- Born: January 22, 1949 Kragujevac, Socialist Republic of Serbia, SFR Yugoslavia
- Died: August 5, 2025 (aged 76) Kragujevac, Serbia

= Zoran Spasojević =

Serbian writer

Zoran Spasojević

Zoran Spasojević (Serbian Cyrillic: Зоран Спасојевић; born January 22, 1949, in Kragujevac, died August 5, 2025, in Kragujevac), was a Serbian writer.

==Biography==
He has had published fourteen books and one compact disc.

He is also the author of the screenplay for a television comedy serial Without a Title (2000) and a radio drama Short history of alternating standing and falling (2004).

He has been published in more than seventy anthologies and collections of poetry, short stories, short drama and satire.

In addition to writing, he makes digital graphics and mail art works.
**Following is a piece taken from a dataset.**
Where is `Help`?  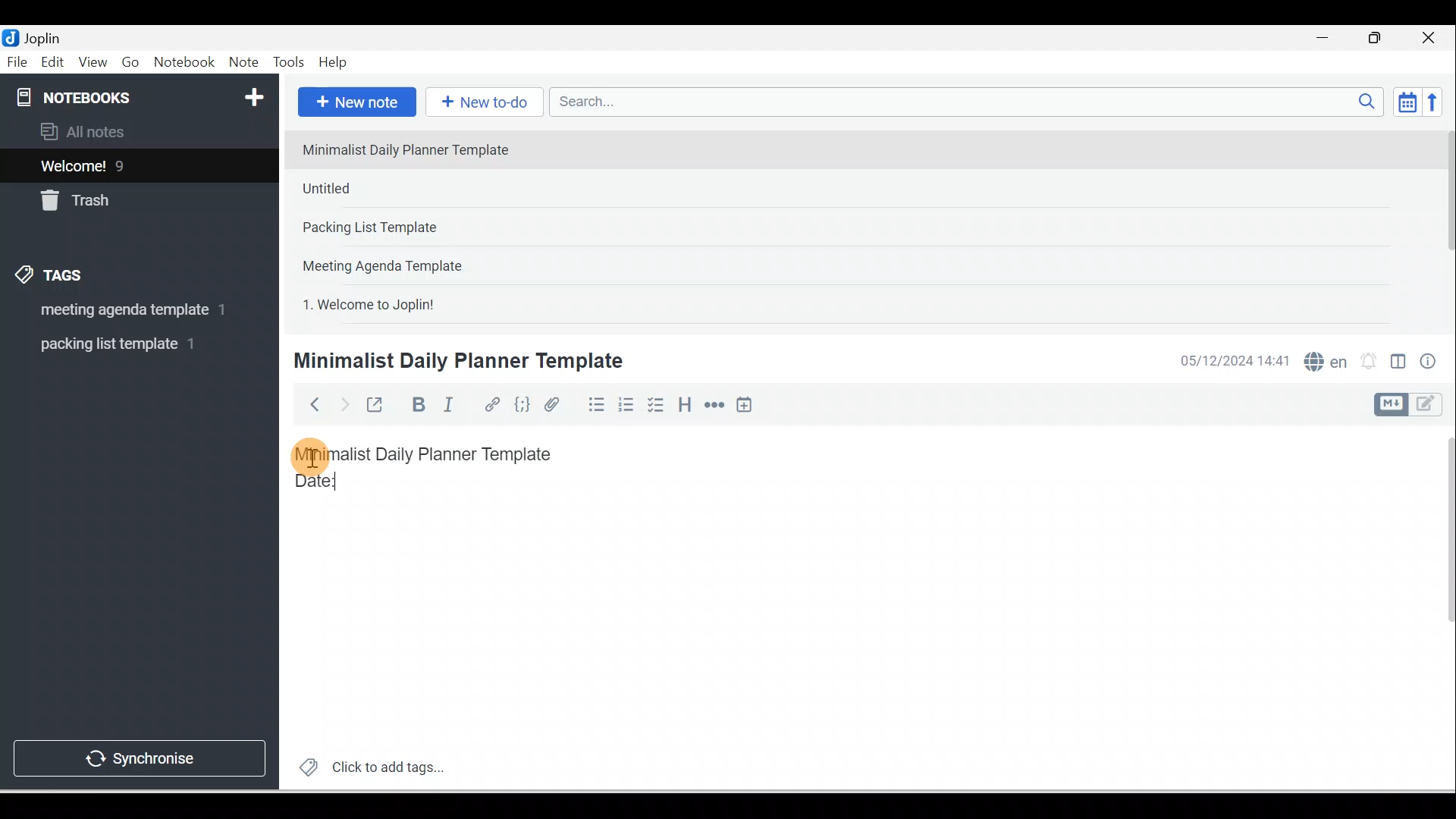 Help is located at coordinates (334, 63).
His digital graphics can be seen in numerous internet magazines, newspapers and books.

He has received many awards for his works.
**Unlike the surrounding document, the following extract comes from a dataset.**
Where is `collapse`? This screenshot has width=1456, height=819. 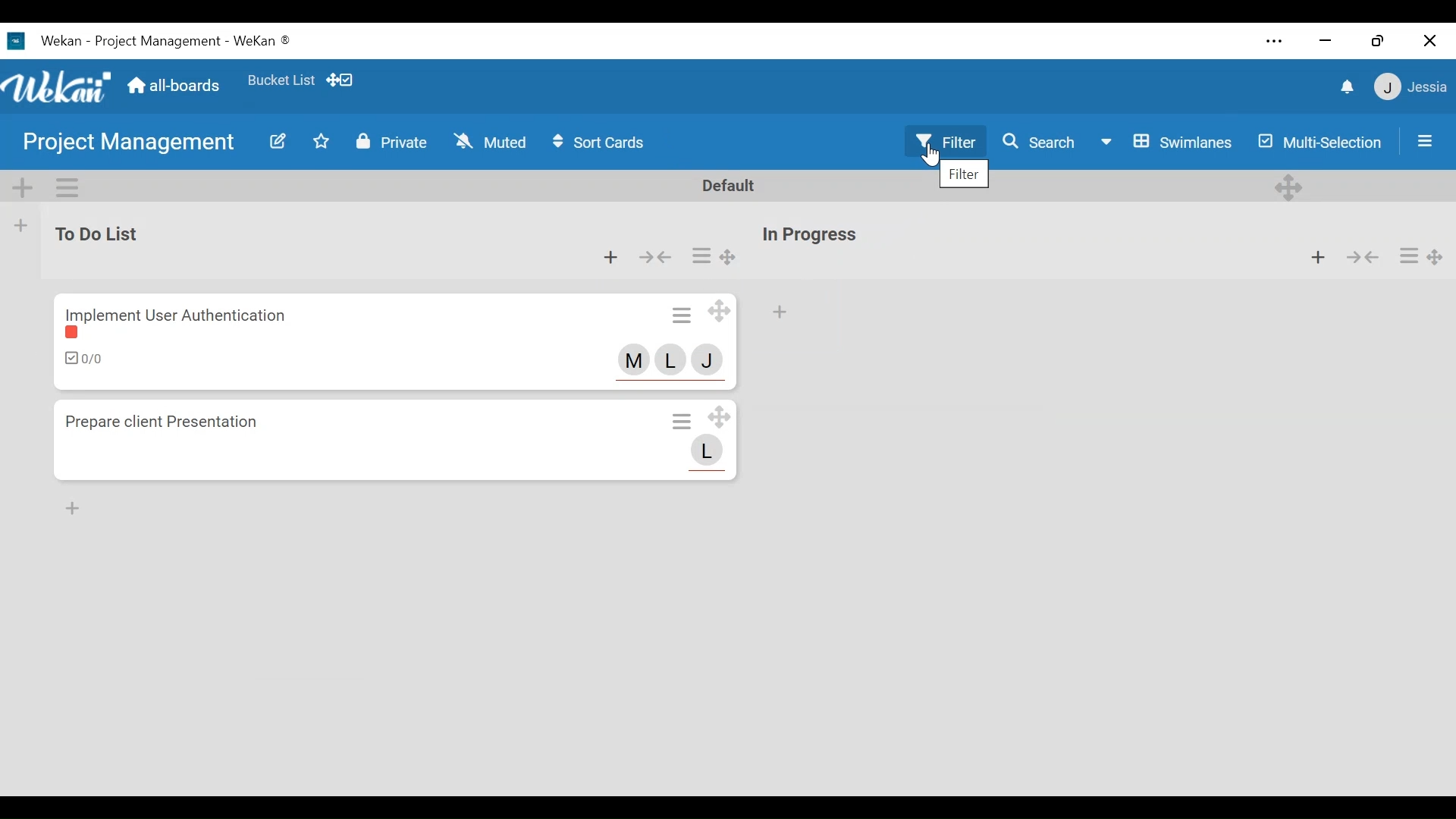 collapse is located at coordinates (655, 258).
He is a member of the Association of drama writers of Serbia and the Association of Serbian writers.

==Book==
- The Gift of Emptiness (poetry, Kragujevac, 1986)
- Farewell suit (short stories, Belgrade, 1997)
- Hunger (poetry, Kragujevac, 1998),
- Short Stories without Any Trouble (short stories - first edition, Belgrade, 2003)
- America has a hole (drama trilogy, Belgrade, 2003)
- Short Stories without Any Trouble (short stories - second expanded edition, Belgrade, 2006)
- Reservation Serbia (short drama, Belgrade, 2006)
- Gavrilo's Principle (comedy, Belgrade, 2008)
- Do you love me, Jakove (comedy, Belgrade, 2008)
- Here the rabbit drinks water (short satire, Belgrade, 2008)
- A little night mail (e-mail art, Kragujevac, 2009)
- My man (comedy, Belgrade, 2010)
- Hat (short stories, Belgrade, 2018)
- Stories (short stories, Belgrade, 2018)

==CD-ROM==
- Circus (graphics, books and texts - Kragujevac 2006).